### Your goal:
Each of the following records is to be printed verbatim.

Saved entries
- - - - -

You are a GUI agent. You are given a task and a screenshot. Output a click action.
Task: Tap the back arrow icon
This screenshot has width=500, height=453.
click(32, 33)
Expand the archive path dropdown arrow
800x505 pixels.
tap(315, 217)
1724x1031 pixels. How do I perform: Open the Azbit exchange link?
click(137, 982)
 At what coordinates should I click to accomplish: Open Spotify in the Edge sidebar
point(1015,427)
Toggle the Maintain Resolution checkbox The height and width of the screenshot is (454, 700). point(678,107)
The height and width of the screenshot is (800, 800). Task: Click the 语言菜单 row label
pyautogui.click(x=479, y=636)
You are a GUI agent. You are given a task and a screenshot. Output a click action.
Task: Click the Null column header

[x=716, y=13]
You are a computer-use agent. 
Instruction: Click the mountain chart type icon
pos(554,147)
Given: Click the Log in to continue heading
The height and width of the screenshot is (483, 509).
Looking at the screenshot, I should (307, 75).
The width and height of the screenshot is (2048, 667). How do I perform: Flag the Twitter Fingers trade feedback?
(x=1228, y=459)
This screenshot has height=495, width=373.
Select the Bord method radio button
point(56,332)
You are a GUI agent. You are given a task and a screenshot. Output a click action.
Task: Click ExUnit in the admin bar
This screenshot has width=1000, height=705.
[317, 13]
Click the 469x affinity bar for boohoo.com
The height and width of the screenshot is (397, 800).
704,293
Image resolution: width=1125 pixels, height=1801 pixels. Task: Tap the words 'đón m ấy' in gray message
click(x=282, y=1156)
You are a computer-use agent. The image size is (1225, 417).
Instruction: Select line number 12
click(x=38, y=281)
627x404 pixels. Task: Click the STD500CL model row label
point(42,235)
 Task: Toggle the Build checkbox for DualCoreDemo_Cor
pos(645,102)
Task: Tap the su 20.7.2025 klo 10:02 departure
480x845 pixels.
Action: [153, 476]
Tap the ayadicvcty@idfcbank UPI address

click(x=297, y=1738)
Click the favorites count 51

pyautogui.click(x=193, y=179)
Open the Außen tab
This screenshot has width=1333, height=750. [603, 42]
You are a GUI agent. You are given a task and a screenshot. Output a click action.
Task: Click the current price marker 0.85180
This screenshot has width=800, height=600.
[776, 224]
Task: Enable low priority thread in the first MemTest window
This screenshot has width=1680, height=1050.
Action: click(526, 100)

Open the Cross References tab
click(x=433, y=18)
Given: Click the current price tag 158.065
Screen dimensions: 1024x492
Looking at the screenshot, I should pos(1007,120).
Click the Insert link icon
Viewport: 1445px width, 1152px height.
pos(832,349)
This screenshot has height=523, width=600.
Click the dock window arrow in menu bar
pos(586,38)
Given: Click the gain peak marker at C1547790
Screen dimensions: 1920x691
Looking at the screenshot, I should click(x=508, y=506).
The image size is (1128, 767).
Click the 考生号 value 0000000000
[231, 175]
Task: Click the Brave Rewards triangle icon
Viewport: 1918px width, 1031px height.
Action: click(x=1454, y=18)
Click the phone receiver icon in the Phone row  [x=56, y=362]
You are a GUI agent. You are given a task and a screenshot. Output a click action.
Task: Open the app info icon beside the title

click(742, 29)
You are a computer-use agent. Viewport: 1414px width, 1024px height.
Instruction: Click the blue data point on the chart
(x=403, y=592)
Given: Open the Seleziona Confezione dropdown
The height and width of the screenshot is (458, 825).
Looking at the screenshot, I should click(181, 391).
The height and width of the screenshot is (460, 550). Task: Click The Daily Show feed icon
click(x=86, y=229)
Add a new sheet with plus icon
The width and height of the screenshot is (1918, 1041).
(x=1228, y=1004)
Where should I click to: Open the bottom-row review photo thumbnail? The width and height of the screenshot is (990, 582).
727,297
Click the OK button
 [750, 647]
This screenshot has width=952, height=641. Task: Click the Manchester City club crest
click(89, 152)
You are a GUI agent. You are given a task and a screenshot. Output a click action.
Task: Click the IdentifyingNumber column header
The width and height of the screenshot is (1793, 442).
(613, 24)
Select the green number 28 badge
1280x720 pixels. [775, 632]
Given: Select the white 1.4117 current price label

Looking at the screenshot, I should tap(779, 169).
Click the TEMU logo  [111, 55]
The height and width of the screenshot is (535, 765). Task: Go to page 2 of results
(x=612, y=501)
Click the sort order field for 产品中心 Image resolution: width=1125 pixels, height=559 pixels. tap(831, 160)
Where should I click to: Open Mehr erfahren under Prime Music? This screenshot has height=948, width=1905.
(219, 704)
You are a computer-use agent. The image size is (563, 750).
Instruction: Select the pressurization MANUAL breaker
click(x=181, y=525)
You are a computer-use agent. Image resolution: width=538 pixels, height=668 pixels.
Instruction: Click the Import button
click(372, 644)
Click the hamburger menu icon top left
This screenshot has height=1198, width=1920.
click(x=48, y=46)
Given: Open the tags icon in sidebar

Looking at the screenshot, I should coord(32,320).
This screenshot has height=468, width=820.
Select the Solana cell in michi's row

- - - - -

### Output for this task:
You are a GUI agent. You are given a task and a screenshot. Output a click action.
Task: Tap the back arrow icon
This screenshot has width=500, height=453.
click(32, 33)
Expand the archive path dropdown arrow
800x505 pixels.
tap(315, 217)
1724x1031 pixels. How do I perform: Open the Azbit exchange link?
click(137, 982)
 At what coordinates should I click to accomplish: Open Spotify in the Edge sidebar
point(1015,427)
Toggle the Maintain Resolution checkbox The height and width of the screenshot is (454, 700). point(678,107)
The height and width of the screenshot is (800, 800). Task: Click the 语言菜单 row label
pyautogui.click(x=479, y=636)
You are a GUI agent. You are given a task and a screenshot. Output a click action.
Task: Click the Null column header

[x=716, y=13]
You are a computer-use agent. 
Instruction: Click the mountain chart type icon
pos(554,147)
Given: Click the Log in to continue heading
The height and width of the screenshot is (483, 509).
Looking at the screenshot, I should (307, 75).
The width and height of the screenshot is (2048, 667). How do I perform: Flag the Twitter Fingers trade feedback?
(x=1228, y=459)
This screenshot has height=495, width=373.
Select the Bord method radio button
point(56,332)
You are a GUI agent. You are given a task and a screenshot. Output a click action.
Task: Click ExUnit in the admin bar
This screenshot has width=1000, height=705.
[317, 13]
Click the 469x affinity bar for boohoo.com
The height and width of the screenshot is (397, 800).
704,293
Image resolution: width=1125 pixels, height=1801 pixels. Task: Tap the words 'đón m ấy' in gray message
click(x=282, y=1156)
You are a computer-use agent. The image size is (1225, 417).
Instruction: Select line number 12
click(x=38, y=281)
627x404 pixels. Task: Click the STD500CL model row label
point(42,235)
 Task: Toggle the Build checkbox for DualCoreDemo_Cor
pos(645,102)
Task: Tap the su 20.7.2025 klo 10:02 departure
480x845 pixels.
Action: [153, 476]
Tap the ayadicvcty@idfcbank UPI address

click(x=297, y=1738)
Click the favorites count 51

pyautogui.click(x=193, y=179)
Open the Außen tab
This screenshot has width=1333, height=750. [603, 42]
You are a GUI agent. You are given a task and a screenshot. Output a click action.
Task: Click the current price marker 0.85180
This screenshot has width=800, height=600.
[776, 224]
Task: Enable low priority thread in the first MemTest window
This screenshot has width=1680, height=1050.
Action: click(526, 100)

Open the Cross References tab
click(x=433, y=18)
Given: Click the current price tag 158.065
Screen dimensions: 1024x492
Looking at the screenshot, I should pos(1007,120).
Click the Insert link icon
Viewport: 1445px width, 1152px height.
pos(832,349)
This screenshot has height=523, width=600.
Click the dock window arrow in menu bar
pos(586,38)
Given: Click the gain peak marker at C1547790
Screen dimensions: 1920x691
Looking at the screenshot, I should click(x=508, y=506).
The image size is (1128, 767).
Click the 考生号 value 0000000000
[231, 175]
Task: Click the Brave Rewards triangle icon
Viewport: 1918px width, 1031px height.
Action: click(x=1454, y=18)
Click the phone receiver icon in the Phone row  [x=56, y=362]
You are a GUI agent. You are given a task and a screenshot. Output a click action.
Task: Open the app info icon beside the title

click(742, 29)
You are a computer-use agent. Viewport: 1414px width, 1024px height.
Instruction: Click the blue data point on the chart
(x=403, y=592)
Given: Open the Seleziona Confezione dropdown
The height and width of the screenshot is (458, 825).
Looking at the screenshot, I should click(181, 391).
The height and width of the screenshot is (460, 550). Task: Click The Daily Show feed icon
click(x=86, y=229)
Add a new sheet with plus icon
The width and height of the screenshot is (1918, 1041).
(x=1228, y=1004)
Where should I click to: Open the bottom-row review photo thumbnail? The width and height of the screenshot is (990, 582).
727,297
Click the OK button
 [750, 647]
This screenshot has width=952, height=641. Task: Click the Manchester City club crest
click(89, 152)
You are a GUI agent. You are given a task and a screenshot. Output a click action.
Task: Click the IdentifyingNumber column header
The width and height of the screenshot is (1793, 442).
(613, 24)
Select the green number 28 badge
1280x720 pixels. [775, 632]
Given: Select the white 1.4117 current price label

Looking at the screenshot, I should tap(779, 169).
Click the TEMU logo  [111, 55]
The height and width of the screenshot is (535, 765). Task: Go to page 2 of results
(x=612, y=501)
Click the sort order field for 产品中心 Image resolution: width=1125 pixels, height=559 pixels. tap(831, 160)
Where should I click to: Open Mehr erfahren under Prime Music? This screenshot has height=948, width=1905.
(219, 704)
You are a computer-use agent. The image size is (563, 750).
Instruction: Select the pressurization MANUAL breaker
click(x=181, y=525)
You are a computer-use agent. Image resolution: width=538 pixels, height=668 pixels.
Instruction: Click the Import button
click(372, 644)
Click the hamburger menu icon top left
This screenshot has height=1198, width=1920.
click(x=48, y=46)
Given: Open the tags icon in sidebar

Looking at the screenshot, I should coord(32,320).
This screenshot has height=468, width=820.
Select the Solana cell in michi's row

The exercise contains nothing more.